= Toptable =

Online restaurant booker

Toptable logo

Toptable (styled toptable) was an online restaurant booker covering the UK as well as major cities in Europe and New York City established in 2000 and bought by OpenTable in 2010.

==History==
Toptable was founded in 2000 by entrepreneur Karen Hanton for restaurant owners to advertise their venues and book customers directly. Toptable sat over 1.5 million diners in 2006 when it completed its first full year.

Toptable lists more than 5,000 restaurants in the UK, plus Paris, Dublin, and New York City, providing online menus, reviews and 360° images of each restaurant. Diners were able to read and compare information about restaurants before their table booking online. At its peak, 2.3 million visitors viewed the Toptable website each month and, in February 2010, a dedicated Toptable iPhone app was launched.
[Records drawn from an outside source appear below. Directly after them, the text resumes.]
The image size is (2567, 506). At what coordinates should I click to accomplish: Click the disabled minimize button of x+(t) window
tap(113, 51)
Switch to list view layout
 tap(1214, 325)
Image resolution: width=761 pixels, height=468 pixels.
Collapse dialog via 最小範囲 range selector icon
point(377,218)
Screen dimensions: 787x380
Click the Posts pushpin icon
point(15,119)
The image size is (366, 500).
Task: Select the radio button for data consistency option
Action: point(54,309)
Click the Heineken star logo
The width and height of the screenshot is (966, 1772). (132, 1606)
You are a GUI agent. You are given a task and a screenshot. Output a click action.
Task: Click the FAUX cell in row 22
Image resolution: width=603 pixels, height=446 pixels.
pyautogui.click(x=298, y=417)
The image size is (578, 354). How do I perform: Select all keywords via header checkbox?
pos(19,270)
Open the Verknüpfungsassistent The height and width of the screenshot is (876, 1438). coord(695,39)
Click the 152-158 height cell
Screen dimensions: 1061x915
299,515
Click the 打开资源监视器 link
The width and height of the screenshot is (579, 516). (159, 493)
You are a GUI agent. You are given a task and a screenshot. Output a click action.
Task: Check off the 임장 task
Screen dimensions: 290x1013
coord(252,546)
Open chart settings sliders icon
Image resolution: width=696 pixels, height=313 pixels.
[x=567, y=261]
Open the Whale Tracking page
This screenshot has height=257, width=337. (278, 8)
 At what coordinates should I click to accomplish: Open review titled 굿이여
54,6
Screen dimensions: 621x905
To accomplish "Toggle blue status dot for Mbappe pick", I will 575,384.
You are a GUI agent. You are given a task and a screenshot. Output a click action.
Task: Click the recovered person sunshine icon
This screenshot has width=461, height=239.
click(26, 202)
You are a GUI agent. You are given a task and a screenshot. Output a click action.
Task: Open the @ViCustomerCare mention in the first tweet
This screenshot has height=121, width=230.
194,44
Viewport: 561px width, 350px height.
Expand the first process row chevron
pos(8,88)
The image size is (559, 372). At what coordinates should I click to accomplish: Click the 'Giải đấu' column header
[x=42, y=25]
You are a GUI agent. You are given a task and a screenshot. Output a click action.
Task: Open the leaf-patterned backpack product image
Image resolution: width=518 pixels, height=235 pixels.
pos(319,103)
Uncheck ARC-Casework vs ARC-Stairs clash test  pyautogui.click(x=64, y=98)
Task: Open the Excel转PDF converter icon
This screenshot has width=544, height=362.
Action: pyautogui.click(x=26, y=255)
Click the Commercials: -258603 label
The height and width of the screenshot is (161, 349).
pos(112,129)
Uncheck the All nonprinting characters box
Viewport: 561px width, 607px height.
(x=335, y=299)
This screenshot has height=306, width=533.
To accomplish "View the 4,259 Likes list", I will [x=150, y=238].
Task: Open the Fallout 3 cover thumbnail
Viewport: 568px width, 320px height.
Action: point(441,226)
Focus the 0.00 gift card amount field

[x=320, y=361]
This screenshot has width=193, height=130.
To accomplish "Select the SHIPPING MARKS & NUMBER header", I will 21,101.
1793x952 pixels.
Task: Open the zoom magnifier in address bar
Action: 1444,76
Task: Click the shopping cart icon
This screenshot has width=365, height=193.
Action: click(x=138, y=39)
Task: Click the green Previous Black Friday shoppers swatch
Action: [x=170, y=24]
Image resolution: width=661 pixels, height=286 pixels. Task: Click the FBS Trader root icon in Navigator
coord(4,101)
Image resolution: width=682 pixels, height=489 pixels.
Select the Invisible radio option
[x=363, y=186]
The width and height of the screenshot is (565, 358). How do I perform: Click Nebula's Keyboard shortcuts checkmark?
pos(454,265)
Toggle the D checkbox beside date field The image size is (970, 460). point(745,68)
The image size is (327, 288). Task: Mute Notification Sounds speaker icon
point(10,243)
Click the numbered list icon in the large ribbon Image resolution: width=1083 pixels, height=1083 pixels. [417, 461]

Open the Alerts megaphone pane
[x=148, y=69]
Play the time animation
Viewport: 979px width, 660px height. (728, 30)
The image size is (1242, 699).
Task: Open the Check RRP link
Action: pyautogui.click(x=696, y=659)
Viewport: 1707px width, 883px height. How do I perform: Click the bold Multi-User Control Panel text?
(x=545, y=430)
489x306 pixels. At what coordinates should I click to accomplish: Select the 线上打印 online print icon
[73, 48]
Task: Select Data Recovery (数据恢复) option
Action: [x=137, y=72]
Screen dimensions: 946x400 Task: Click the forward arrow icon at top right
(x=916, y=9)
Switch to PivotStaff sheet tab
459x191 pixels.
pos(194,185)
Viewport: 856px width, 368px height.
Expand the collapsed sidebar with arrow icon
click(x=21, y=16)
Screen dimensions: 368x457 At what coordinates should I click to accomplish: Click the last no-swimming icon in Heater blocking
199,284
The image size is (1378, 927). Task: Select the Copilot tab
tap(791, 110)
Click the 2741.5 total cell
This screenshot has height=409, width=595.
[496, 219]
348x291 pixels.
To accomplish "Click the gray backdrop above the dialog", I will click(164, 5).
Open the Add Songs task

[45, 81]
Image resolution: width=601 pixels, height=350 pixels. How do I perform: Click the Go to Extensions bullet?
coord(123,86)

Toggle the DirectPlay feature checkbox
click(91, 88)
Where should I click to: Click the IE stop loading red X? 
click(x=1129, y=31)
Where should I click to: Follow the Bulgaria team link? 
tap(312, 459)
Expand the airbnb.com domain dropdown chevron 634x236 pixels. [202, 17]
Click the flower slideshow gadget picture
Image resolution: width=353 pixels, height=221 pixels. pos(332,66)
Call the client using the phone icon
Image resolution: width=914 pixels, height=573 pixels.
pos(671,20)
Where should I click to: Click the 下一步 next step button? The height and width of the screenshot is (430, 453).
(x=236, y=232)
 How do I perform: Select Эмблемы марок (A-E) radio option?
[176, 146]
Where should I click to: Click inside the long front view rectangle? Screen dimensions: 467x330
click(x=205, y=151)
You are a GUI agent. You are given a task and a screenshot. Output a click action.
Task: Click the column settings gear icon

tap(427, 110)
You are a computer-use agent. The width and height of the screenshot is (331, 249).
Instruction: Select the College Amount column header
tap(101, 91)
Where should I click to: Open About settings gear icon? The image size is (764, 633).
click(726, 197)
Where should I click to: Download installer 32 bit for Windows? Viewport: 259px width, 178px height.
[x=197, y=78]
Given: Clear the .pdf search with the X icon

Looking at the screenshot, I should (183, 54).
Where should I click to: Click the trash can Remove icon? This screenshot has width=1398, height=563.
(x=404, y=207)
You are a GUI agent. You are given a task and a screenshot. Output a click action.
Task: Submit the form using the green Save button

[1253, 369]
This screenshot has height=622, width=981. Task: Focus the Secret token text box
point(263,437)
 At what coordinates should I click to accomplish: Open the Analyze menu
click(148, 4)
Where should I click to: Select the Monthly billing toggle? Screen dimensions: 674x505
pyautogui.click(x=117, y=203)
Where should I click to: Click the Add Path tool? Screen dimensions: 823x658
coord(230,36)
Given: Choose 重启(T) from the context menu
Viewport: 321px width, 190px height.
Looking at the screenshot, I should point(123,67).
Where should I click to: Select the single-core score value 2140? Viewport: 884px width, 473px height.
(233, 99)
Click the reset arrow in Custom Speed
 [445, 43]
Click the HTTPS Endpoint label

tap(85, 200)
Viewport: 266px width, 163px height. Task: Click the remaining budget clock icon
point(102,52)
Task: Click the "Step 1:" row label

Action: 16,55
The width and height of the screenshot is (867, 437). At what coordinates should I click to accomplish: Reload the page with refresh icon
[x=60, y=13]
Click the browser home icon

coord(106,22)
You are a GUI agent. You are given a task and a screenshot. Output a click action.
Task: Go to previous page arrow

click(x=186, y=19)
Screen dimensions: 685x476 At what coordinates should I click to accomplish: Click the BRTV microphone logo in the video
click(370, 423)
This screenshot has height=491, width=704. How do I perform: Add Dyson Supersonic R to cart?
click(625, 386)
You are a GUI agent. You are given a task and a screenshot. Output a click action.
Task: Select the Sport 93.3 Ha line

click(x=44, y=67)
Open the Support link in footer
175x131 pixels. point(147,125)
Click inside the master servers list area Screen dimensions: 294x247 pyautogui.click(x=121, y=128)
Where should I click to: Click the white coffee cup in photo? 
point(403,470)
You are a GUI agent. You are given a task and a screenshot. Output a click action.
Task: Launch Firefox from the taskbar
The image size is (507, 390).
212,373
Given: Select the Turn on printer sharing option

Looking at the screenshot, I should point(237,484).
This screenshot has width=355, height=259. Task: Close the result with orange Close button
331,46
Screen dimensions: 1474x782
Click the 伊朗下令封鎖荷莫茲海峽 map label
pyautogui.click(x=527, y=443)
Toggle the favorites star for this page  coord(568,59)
A toptable Android app was available as of Sep 2013

Toptable also provided a restaurant booking engine for Time Out, British Airways, The Guardian, The Times Online, Visit London and View London.

In 2006 toptable bought City Eating, incorporating London Eating for an undisclosed sum.

Investors in Toptable included football manager Sir Alex Ferguson, celebrity chef Gary Rhodes and Diageo. In September 2010, toptable was acquired by competitor OpenTable for approximately US$55 million.